The Paris police are powerless before the menace of the knife-wielding apache.
Tourists who line up at the Moulin Rouge for the supper show that concludes with an exhibition of the can can are seeing the last remnant of a gaudy period. The Moulin Rouge opened in 1889 on the site of a dance hall or bal musette which already had a bad reputation as a hangout for filles de joie and their pimps. The new owner, Joseph Oller, exiled them to its basement, but the women showed their displeasure by bursting in among the dancers, whooping, jostling, and flourishing their skirts to show they wore nothing under them. When people started turning up in the hope of seeing such disturbances, Oller put in tables to create a cabaret and hired the girls to keep misbehaving. Jean Renoir recreated the ambiance (but not the underwear) for his film French CanCan.
Opper called the new Moulin Rouge “The Paradise of Women” but the title was misleading: only men could attend its shows. One foreign visitor praised (not very accurately) “a big, flashy revue here. 100 girls who do not wear even a bangle. How tame by comparison is theater-going in America!”
Titillation wasn’t the only diversion on offer. Among his biggest draws was Joseph Pujol, aka Le Pétomane, a man “gifted,” according to his publicity, “with a breathing arsehole.” A virtuoso of the fart, Pujol could expel the sound of thunder and cannon-fire, “sing” in four octaves and, via a rubber tube attached to an ocarina, perform operatic arias and even the national anthem. The Edison company filmed him at the Moulin Rouge in 1904. (This film is without sound but you can hear him in…er, full voice on another YouTube posting.)
But what most came to see was the can can. To the Galop Infernale from Offenbach’s Orphée-aux-Enfers, the women rushed onto the floor, whooping, turning cartwheels, and flourishing their petticoats. It was all about behaving outrageously and the girls knew what was expected of them. Louise Weber, known as La Goulue (the Glutton) for her habit of snatching food from clients’ tables, was notorious for lése-majesté. Spotting the future King Edward VII, then Prince of Wales, in the audience, she yelled “Hey, Wales, you invite us for champagne?” Her companions included Nini Pattes-en-l’Air (High-Kicking Nini), La Môme Fromage (Little Miss Cheese) and Lucienne Beuze, aka Grille d'Égout (Sewer Grating). The more limber girls threw spectacular flying splits and executed the porte d'armes (Shoulder arms), grabbing an ankle and raising a leg almost to the vertical, displaying everything their crotchless pantelettes didn’t hide. (They repeated these poses for photographs, on sale in the foyer.)

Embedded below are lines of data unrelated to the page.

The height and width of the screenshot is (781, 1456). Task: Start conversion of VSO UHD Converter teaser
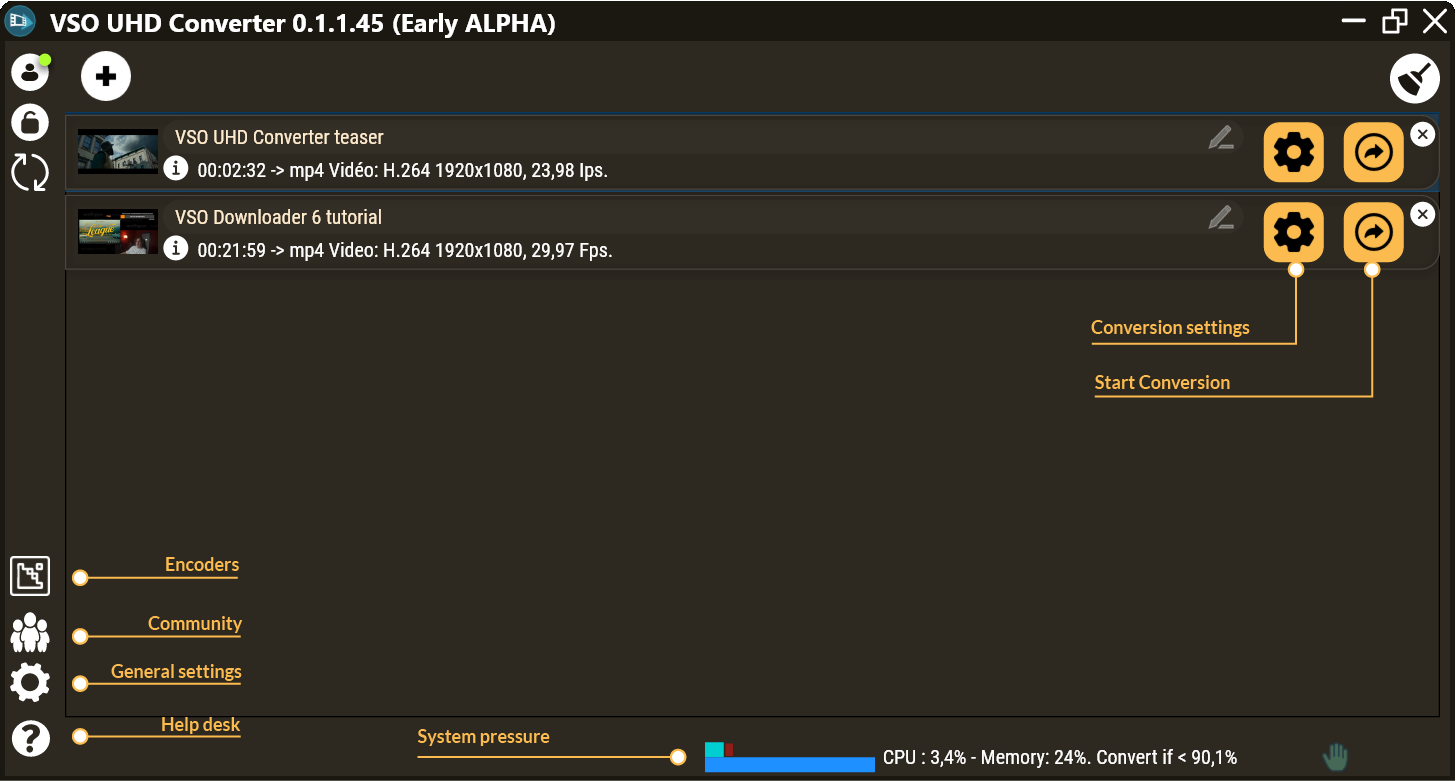(x=1373, y=152)
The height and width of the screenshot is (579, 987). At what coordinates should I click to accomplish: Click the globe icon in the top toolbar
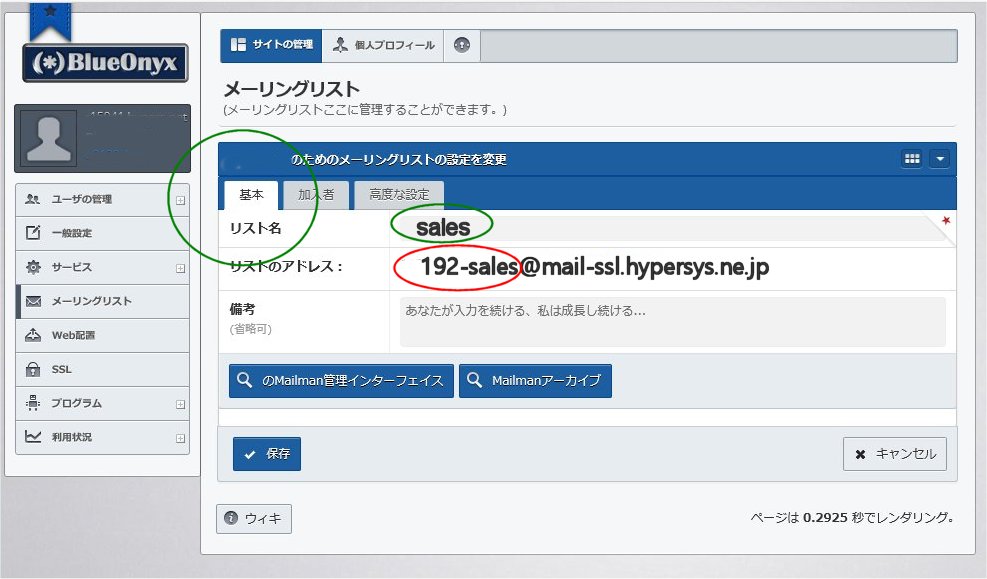click(461, 45)
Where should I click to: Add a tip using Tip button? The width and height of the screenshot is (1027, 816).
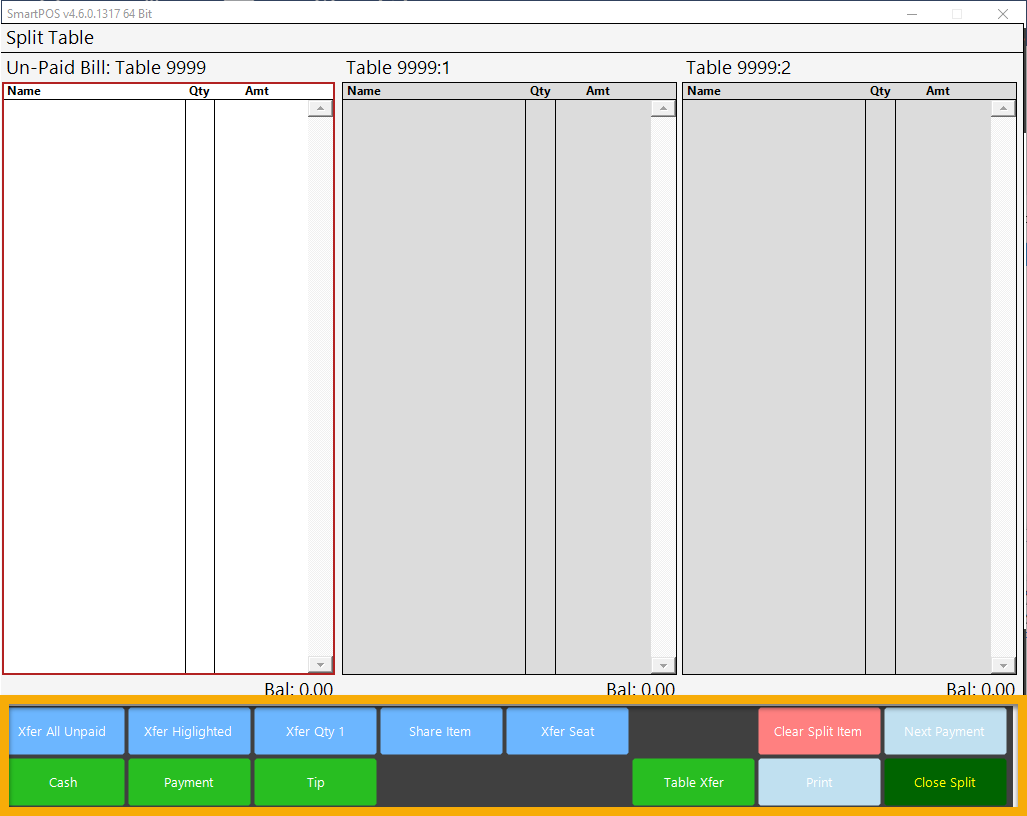point(315,782)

Smaller versions of the Moulin existed all over Paris, one of them below Ernest Hemingway’s apartment on rue de Cardinale Lemoine. He called the Bal de Printemps a “noisy, rough music hall and hangout for sailors, whores, apaches and American expatriates, who nicknamed it ‘Bucket of Blood.’”
Apaches, named for the stone-faced Native Americans brought to Paris by Wild West shows, were members of the knife-wielding street gangs that infested working-class Paris. At the time, they were integral to the tourist experience of Paris.
American visitors wanted sex, alcohol and art. Crime didn’t much attract them, but it appealed to visitors from more rigidly disciplined nations, in particular Russia. For them, guides provided “the Tour of the Grand Dukes”. Sisley Huddlestone, long-time Paris correspondent of the London Times, described how “the Russians…were conducted to faked apache dens. There were the red-aproned golden-casqued girls, and the sinister-looking apaches with caps drawn over their eyes. In the course of the dancing, a quarrel would break out. A duel with knives would be fought. The grand dukes had their money’s worth of thrills; and then the girls took off their aprons and the men donned respectable hats and went quietly home to bed.”
Conscription during World War I broke the back of the gangs and the 1917 Revolution swept away the Russian aristocracy, but cabarets adapted the fake knife fights into an “apache dance”, in which a girl, dressed as a poule in black stockings and a slit skirt, let herself be scorned, rejected and flung around the stage but a mec in a striped jersey, a black beret, and a look of weary contempt.